Task goal: Each line of the data must be set down again without a single difference.

---------- Extracted records

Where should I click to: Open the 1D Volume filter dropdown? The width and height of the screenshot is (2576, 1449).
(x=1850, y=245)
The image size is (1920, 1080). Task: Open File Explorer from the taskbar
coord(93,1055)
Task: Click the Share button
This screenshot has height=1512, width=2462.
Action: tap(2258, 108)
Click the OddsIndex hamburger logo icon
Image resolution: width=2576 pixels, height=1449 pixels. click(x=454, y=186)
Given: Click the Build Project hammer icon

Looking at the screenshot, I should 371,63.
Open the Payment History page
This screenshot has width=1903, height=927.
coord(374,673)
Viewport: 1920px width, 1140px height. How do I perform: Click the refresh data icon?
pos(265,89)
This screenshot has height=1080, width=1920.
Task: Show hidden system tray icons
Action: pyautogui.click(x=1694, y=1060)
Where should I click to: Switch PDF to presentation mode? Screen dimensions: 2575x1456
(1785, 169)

--------------------

Output for this task:
Where should I click to: Open the 1D Volume filter dropdown? The width and height of the screenshot is (2576, 1449).
(x=1850, y=245)
The image size is (1920, 1080). Task: Open File Explorer from the taskbar
coord(93,1055)
Task: Click the Share button
This screenshot has height=1512, width=2462.
Action: tap(2258, 108)
Click the OddsIndex hamburger logo icon
Image resolution: width=2576 pixels, height=1449 pixels. click(x=454, y=186)
Given: Click the Build Project hammer icon

Looking at the screenshot, I should 371,63.
Open the Payment History page
This screenshot has width=1903, height=927.
coord(374,673)
Viewport: 1920px width, 1140px height. How do I perform: Click the refresh data icon?
pos(265,89)
This screenshot has height=1080, width=1920.
Task: Show hidden system tray icons
Action: pyautogui.click(x=1694, y=1060)
Where should I click to: Switch PDF to presentation mode? Screen dimensions: 2575x1456
(1785, 169)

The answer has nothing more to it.